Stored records
━━━━━━

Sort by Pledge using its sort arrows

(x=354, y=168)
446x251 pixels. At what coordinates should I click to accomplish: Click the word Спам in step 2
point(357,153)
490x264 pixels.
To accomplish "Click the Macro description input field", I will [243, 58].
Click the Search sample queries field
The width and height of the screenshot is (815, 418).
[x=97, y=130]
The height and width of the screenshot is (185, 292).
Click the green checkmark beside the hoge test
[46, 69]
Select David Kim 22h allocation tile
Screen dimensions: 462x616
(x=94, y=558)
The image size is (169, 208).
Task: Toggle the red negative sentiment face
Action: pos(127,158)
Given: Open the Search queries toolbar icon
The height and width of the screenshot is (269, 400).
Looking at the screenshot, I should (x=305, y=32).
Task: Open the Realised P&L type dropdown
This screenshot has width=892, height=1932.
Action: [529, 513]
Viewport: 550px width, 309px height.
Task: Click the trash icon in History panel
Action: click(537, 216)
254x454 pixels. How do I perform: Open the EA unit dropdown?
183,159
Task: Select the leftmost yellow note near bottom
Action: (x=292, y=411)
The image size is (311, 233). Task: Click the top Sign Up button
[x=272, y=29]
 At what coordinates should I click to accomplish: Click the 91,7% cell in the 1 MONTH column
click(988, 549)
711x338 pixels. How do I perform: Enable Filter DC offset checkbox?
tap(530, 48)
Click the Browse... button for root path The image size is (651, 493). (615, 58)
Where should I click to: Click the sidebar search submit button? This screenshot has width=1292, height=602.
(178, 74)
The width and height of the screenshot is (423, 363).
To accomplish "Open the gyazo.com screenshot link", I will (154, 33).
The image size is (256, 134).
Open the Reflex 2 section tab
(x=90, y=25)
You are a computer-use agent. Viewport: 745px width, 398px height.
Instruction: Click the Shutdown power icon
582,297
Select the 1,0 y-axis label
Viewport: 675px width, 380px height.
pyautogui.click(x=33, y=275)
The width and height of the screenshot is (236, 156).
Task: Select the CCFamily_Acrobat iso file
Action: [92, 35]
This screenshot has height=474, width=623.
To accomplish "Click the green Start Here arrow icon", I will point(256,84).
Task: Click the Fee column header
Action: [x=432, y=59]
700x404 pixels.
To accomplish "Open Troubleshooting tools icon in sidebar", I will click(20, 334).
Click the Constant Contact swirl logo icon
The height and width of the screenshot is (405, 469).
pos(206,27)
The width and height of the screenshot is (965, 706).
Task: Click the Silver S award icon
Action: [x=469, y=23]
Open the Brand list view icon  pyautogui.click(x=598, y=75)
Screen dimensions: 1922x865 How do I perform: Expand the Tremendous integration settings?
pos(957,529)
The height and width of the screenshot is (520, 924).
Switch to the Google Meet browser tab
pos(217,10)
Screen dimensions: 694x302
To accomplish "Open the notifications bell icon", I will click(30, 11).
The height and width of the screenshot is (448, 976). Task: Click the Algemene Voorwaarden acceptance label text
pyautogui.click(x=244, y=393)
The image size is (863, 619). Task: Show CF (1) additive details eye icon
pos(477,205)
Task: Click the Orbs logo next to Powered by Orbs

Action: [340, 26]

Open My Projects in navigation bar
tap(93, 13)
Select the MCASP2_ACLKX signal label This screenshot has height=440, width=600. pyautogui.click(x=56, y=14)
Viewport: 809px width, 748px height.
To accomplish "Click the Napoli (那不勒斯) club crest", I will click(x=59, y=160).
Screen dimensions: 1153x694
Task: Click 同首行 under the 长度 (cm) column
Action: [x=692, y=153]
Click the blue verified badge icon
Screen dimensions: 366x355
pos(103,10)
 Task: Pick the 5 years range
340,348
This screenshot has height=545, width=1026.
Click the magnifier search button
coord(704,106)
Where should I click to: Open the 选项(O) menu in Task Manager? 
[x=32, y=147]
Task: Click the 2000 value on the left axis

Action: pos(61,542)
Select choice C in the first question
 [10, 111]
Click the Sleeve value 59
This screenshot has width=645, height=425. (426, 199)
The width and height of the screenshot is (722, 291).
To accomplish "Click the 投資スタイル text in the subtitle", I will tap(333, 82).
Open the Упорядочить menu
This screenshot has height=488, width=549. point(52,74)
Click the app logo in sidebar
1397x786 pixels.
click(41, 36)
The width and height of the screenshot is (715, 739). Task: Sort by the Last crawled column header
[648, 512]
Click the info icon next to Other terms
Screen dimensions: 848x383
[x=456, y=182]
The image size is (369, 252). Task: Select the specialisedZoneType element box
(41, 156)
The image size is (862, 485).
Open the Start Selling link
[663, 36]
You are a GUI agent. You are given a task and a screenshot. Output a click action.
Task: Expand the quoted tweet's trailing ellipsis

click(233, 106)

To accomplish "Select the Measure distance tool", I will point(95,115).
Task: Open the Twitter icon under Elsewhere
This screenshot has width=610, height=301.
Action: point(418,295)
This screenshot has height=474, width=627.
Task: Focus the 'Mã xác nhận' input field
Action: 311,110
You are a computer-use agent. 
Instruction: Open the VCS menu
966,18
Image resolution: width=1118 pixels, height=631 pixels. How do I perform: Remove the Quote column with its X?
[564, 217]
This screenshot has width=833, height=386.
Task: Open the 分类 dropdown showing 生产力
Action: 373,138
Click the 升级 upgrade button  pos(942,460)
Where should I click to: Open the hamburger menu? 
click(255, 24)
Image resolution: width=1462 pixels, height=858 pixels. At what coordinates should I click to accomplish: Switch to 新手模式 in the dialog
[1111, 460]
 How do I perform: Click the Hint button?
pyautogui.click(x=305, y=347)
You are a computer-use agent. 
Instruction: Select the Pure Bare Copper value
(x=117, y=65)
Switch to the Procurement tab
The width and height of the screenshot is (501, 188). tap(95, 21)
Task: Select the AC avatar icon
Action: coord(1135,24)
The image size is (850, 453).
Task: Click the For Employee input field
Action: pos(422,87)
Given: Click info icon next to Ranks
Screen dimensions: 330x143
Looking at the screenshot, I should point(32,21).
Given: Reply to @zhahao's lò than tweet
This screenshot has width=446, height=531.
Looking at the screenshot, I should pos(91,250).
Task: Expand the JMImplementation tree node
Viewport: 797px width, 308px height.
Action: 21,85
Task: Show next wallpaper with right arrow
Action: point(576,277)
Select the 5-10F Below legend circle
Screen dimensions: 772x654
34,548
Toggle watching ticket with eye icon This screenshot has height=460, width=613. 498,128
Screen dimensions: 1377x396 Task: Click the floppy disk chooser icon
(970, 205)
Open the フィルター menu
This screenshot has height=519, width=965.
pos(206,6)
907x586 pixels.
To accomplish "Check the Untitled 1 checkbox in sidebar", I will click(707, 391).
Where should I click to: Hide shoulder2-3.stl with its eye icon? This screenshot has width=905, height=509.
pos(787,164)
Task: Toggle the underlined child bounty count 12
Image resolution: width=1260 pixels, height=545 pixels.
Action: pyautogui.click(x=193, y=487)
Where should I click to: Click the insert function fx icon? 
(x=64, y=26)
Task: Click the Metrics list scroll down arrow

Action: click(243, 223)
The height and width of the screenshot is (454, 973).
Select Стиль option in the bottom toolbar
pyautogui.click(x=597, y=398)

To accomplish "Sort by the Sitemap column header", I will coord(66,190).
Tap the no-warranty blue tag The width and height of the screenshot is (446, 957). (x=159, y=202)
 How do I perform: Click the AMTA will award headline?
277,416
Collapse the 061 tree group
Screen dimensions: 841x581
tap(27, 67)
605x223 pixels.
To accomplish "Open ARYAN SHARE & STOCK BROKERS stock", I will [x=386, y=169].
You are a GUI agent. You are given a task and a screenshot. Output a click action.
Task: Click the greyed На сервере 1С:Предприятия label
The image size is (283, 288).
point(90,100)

━━━━━━

Of all the entries above, how many lines contain "info"? Give the number alone.

TASK OUTPUT:
2